Studio album by KXM
- Released: March 11, 2014
- Studio: Sound Mountain Studio, Leona Valley, California
- Genre: Hard rock
- Label: Rat Pak
- Producer: Chris Collier

KXM chronology
|  | KXM (2014) | Scatterbrain (2017) |

Singles from KXM
- "Rescue Me" Released: March 7, 2014; "Gunfight" Released: June 9, 2014; "Faith Is A Room" Released: March 6, 2015;

= KXM (album) =

KXM is the self titled debut studio album by American rock supergroup KXM released through Rat Pak Records on March 11, 2014. The band features Doug (or dUg) Pinnick from King's X, George Lynch from Lynch Mob and formerly of Dokken, and Ray Luzier from Korn.

==Recording==
Talking to Screamer Magazine, Lynch explains there was no preliminary production or writing, and the three of them had not played together prior to the recording sessions. They would go into the studio and essentially write and record a song in a single day.

"We were friends that had just decided to go meet somewhere at a studio, and live together for a week and a half and create all that from scratch".

____________________

* **TASKS TO COMPLETE**:
A – Translate this sentence from the KXM album article into Spanish: "They would go into the studio and essentially write and record a song in a single day."
B – Answer these questions using the KXM album article:
(i) At which studio was the album recorded?
(ii) Which band is Ray Luzier from?
(iii) Which magazine did Lynch talk to about the recording?
C – Write the next part of the KXM album article, picking up right after its final sentence.
The records after this point are separate material, not part of the KXM album article.

____________________

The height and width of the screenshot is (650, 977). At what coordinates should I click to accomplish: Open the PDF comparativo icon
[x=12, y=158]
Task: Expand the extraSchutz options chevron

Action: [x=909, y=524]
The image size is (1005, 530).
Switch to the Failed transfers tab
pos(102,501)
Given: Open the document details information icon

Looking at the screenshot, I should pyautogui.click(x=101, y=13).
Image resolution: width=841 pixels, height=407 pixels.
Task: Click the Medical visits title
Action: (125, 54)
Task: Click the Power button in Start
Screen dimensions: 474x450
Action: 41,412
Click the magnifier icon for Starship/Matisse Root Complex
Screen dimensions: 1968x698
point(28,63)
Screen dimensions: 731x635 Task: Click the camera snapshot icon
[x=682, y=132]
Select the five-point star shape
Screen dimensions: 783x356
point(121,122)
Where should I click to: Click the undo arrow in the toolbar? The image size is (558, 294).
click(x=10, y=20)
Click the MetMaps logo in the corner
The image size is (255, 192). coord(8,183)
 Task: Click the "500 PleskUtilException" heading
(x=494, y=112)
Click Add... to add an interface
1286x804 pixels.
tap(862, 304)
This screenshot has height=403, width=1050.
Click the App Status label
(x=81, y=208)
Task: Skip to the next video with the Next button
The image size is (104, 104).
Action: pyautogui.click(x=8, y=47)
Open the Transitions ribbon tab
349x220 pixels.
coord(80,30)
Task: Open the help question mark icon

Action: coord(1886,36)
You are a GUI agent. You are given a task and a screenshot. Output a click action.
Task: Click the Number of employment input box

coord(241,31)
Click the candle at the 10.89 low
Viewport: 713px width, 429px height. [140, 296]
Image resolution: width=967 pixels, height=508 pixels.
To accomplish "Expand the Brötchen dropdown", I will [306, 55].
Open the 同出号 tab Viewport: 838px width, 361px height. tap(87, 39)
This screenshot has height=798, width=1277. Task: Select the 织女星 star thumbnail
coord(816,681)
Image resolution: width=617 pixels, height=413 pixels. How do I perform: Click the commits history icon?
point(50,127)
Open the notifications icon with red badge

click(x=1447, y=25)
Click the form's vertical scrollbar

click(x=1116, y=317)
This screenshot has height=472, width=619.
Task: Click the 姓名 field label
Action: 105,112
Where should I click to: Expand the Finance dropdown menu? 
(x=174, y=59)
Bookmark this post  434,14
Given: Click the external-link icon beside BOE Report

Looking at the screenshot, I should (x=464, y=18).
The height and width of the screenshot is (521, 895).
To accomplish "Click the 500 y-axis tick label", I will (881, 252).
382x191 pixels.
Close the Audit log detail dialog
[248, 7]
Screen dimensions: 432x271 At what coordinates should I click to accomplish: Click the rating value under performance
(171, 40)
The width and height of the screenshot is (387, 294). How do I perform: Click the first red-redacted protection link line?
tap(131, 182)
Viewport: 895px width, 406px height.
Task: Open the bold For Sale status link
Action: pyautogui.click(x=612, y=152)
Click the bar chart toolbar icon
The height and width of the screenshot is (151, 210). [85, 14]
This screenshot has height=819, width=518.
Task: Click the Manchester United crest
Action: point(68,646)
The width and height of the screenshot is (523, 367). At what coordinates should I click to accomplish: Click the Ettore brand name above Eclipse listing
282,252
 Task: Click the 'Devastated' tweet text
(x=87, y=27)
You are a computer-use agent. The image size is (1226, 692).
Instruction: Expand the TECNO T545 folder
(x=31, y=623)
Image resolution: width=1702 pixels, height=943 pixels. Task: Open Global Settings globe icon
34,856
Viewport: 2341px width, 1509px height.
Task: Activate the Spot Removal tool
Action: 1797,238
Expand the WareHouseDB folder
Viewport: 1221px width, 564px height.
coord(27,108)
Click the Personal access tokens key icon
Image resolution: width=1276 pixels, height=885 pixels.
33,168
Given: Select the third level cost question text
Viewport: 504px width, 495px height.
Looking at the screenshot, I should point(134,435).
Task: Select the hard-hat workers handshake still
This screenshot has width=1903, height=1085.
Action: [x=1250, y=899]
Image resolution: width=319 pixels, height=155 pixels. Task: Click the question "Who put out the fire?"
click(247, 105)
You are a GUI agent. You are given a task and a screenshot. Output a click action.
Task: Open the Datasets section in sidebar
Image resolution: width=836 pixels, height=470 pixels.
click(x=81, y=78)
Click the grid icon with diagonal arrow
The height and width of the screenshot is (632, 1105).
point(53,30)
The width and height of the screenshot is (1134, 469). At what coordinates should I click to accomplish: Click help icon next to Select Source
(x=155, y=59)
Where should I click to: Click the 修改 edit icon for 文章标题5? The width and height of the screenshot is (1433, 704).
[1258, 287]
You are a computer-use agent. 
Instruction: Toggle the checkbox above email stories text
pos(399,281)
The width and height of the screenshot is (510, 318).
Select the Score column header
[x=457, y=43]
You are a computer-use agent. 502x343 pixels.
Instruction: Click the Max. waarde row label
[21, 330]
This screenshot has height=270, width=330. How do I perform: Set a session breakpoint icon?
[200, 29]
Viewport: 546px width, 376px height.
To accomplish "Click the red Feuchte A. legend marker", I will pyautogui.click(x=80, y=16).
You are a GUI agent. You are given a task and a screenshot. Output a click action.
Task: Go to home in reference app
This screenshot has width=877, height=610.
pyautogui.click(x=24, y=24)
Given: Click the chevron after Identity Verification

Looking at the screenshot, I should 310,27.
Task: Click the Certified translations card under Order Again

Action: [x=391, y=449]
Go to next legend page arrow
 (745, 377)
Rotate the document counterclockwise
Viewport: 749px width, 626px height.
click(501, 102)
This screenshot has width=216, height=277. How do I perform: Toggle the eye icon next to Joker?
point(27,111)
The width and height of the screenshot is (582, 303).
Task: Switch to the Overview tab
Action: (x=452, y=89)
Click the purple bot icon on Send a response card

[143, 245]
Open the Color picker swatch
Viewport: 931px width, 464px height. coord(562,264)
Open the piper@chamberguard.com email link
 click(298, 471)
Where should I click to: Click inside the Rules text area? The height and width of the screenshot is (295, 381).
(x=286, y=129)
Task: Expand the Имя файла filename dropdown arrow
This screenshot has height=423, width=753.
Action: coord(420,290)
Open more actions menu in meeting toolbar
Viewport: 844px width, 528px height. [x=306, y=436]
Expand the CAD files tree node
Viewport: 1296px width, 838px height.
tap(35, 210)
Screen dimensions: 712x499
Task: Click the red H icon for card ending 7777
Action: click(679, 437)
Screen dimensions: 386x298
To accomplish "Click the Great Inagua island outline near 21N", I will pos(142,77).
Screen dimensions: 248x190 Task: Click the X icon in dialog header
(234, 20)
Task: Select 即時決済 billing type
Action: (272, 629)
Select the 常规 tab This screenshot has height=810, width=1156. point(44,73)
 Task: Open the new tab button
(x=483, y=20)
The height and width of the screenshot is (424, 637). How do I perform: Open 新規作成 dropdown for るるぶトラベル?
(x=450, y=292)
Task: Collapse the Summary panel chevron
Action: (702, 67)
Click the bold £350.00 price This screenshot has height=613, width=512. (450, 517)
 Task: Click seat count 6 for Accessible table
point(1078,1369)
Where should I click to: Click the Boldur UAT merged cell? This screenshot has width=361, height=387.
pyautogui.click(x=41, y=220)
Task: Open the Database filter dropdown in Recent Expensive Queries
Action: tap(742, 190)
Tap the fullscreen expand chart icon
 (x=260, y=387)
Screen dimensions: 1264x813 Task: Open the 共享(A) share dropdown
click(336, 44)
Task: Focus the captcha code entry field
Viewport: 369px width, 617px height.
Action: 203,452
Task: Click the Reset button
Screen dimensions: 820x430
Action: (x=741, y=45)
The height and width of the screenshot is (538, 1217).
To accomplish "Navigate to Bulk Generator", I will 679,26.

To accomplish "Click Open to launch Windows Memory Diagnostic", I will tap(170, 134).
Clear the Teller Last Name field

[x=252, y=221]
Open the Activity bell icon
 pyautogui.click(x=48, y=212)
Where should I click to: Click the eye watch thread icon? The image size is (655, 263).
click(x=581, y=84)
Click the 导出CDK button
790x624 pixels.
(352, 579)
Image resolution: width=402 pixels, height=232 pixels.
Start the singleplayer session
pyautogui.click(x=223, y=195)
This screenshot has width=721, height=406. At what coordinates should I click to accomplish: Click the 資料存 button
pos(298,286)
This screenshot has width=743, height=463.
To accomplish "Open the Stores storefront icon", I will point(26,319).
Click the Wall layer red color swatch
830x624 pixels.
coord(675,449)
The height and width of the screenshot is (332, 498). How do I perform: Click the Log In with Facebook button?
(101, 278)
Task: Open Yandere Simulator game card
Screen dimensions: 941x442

____________________

* **ANSWERS**:
A – Entraban al estudio y, básicamente, escribían y grababan una canción en un solo día.

B –
(i) Sound Mountain Studio, Leona Valley, California
(ii) Korn
(iii) Screamer Magazine

C –
— cquote

In an interview with The Rockpit, Pinnick would elaborate on this, saying that they all had agreed to go into it with no egos and no preconceived ideas about what they were going to do.

"Nobody brings anything in, nobody works on anything that's been preconceived, nobody tells anybody what to play, everybody does what they want to do and if we do that then it's all going to work".
— cquote

==Critical reception==

The album received mixed reviews upon release, although more positive than negative.

AllMusic gave it a 2 and a half star rating, acknowledging the talent and playing ability of the musicians but criticizing the editing of the tracks themselves. "If these three inveterate rockers can choose a single direction to take their sound, the results could be devastating".

Classic Rock described the album as a "worthy debut," and gave it a three-star rating.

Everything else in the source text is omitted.